BRIEF:
The listing should be printed again without a single change.

SUPPLIED RECORDS:

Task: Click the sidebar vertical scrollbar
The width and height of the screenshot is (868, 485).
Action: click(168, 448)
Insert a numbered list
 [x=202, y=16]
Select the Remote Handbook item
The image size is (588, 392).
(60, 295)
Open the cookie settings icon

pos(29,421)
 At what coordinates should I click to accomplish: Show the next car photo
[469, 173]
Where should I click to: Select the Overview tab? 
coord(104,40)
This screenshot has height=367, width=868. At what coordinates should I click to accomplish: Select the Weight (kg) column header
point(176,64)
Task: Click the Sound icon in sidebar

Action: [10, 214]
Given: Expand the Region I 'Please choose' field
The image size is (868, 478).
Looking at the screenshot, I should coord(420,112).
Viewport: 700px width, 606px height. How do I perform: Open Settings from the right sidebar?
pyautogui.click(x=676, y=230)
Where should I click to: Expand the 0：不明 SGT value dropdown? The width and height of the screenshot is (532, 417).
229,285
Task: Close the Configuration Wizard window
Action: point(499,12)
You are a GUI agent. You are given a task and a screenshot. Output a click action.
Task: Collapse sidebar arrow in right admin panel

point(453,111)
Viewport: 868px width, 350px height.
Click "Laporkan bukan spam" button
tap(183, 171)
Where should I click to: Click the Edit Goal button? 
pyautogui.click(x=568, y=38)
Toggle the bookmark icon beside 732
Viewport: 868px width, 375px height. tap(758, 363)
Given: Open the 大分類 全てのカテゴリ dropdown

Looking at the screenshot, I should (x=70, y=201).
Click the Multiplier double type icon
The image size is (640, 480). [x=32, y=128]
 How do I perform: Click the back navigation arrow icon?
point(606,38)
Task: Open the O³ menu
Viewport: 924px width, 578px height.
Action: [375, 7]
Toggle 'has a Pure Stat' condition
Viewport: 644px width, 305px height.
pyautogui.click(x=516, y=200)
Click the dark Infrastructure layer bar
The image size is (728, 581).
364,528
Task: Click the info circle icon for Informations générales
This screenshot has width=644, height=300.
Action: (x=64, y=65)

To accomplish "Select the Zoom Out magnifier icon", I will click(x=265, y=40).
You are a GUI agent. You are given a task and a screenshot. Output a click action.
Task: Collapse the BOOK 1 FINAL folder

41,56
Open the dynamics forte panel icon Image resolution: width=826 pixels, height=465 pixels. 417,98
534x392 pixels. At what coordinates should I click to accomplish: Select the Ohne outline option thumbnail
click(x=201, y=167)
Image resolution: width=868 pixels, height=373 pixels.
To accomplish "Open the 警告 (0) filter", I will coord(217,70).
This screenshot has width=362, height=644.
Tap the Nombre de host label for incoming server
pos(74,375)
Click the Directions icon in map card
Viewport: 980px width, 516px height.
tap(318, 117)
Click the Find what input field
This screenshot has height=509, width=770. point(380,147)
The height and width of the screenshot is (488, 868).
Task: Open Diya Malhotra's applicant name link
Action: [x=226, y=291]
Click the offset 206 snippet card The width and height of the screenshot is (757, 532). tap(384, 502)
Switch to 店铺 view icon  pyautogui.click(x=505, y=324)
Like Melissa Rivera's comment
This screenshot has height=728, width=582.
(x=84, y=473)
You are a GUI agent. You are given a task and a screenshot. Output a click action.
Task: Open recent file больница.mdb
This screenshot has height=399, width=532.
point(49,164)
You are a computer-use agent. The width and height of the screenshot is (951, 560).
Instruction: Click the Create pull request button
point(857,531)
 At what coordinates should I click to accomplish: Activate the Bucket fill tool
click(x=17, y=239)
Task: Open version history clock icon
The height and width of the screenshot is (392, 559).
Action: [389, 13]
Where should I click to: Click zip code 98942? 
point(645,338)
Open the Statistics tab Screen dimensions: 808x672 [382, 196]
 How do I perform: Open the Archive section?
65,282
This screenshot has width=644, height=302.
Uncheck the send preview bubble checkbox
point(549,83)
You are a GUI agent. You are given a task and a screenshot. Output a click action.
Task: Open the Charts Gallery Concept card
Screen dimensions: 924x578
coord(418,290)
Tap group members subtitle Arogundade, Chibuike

TASK ANSWER:
Task: Click the sidebar vertical scrollbar
The width and height of the screenshot is (868, 485).
Action: click(168, 448)
Insert a numbered list
 [x=202, y=16]
Select the Remote Handbook item
The image size is (588, 392).
(60, 295)
Open the cookie settings icon

pos(29,421)
 At what coordinates should I click to accomplish: Show the next car photo
[469, 173]
Where should I click to: Select the Overview tab? 
coord(104,40)
This screenshot has height=367, width=868. At what coordinates should I click to accomplish: Select the Weight (kg) column header
point(176,64)
Task: Click the Sound icon in sidebar

Action: [10, 214]
Given: Expand the Region I 'Please choose' field
The image size is (868, 478).
Looking at the screenshot, I should coord(420,112).
Viewport: 700px width, 606px height. How do I perform: Open Settings from the right sidebar?
pyautogui.click(x=676, y=230)
Where should I click to: Expand the 0：不明 SGT value dropdown? The width and height of the screenshot is (532, 417).
229,285
Task: Close the Configuration Wizard window
Action: point(499,12)
You are a GUI agent. You are given a task and a screenshot. Output a click action.
Task: Collapse sidebar arrow in right admin panel

point(453,111)
Viewport: 868px width, 350px height.
Click "Laporkan bukan spam" button
tap(183, 171)
Where should I click to: Click the Edit Goal button? 
pyautogui.click(x=568, y=38)
Toggle the bookmark icon beside 732
Viewport: 868px width, 375px height. tap(758, 363)
Given: Open the 大分類 全てのカテゴリ dropdown

Looking at the screenshot, I should (x=70, y=201).
Click the Multiplier double type icon
The image size is (640, 480). [x=32, y=128]
 How do I perform: Click the back navigation arrow icon?
point(606,38)
Task: Open the O³ menu
Viewport: 924px width, 578px height.
Action: [375, 7]
Toggle 'has a Pure Stat' condition
Viewport: 644px width, 305px height.
pyautogui.click(x=516, y=200)
Click the dark Infrastructure layer bar
The image size is (728, 581).
364,528
Task: Click the info circle icon for Informations générales
This screenshot has width=644, height=300.
Action: (x=64, y=65)

To accomplish "Select the Zoom Out magnifier icon", I will click(x=265, y=40).
You are a GUI agent. You are given a task and a screenshot. Output a click action.
Task: Collapse the BOOK 1 FINAL folder

41,56
Open the dynamics forte panel icon Image resolution: width=826 pixels, height=465 pixels. 417,98
534x392 pixels. At what coordinates should I click to accomplish: Select the Ohne outline option thumbnail
click(x=201, y=167)
Image resolution: width=868 pixels, height=373 pixels.
To accomplish "Open the 警告 (0) filter", I will coord(217,70).
This screenshot has width=362, height=644.
Tap the Nombre de host label for incoming server
pos(74,375)
Click the Directions icon in map card
Viewport: 980px width, 516px height.
tap(318, 117)
Click the Find what input field
This screenshot has height=509, width=770. point(380,147)
The height and width of the screenshot is (488, 868).
Task: Open Diya Malhotra's applicant name link
Action: [x=226, y=291]
Click the offset 206 snippet card The width and height of the screenshot is (757, 532). tap(384, 502)
Switch to 店铺 view icon  pyautogui.click(x=505, y=324)
Like Melissa Rivera's comment
This screenshot has height=728, width=582.
(x=84, y=473)
You are a GUI agent. You are given a task and a screenshot. Output a click action.
Task: Open recent file больница.mdb
This screenshot has height=399, width=532.
point(49,164)
You are a computer-use agent. The width and height of the screenshot is (951, 560).
Instruction: Click the Create pull request button
point(857,531)
 At what coordinates should I click to accomplish: Activate the Bucket fill tool
click(x=17, y=239)
Task: Open version history clock icon
The height and width of the screenshot is (392, 559).
Action: [389, 13]
Where should I click to: Click zip code 98942? 
point(645,338)
Open the Statistics tab Screen dimensions: 808x672 [382, 196]
 How do I perform: Open the Archive section?
65,282
This screenshot has width=644, height=302.
Uncheck the send preview bubble checkbox
point(549,83)
You are a GUI agent. You are given a task and a screenshot. Output a click action.
Task: Open the Charts Gallery Concept card
Screen dimensions: 924x578
coord(418,290)
Tap group members subtitle Arogundade, Chibuike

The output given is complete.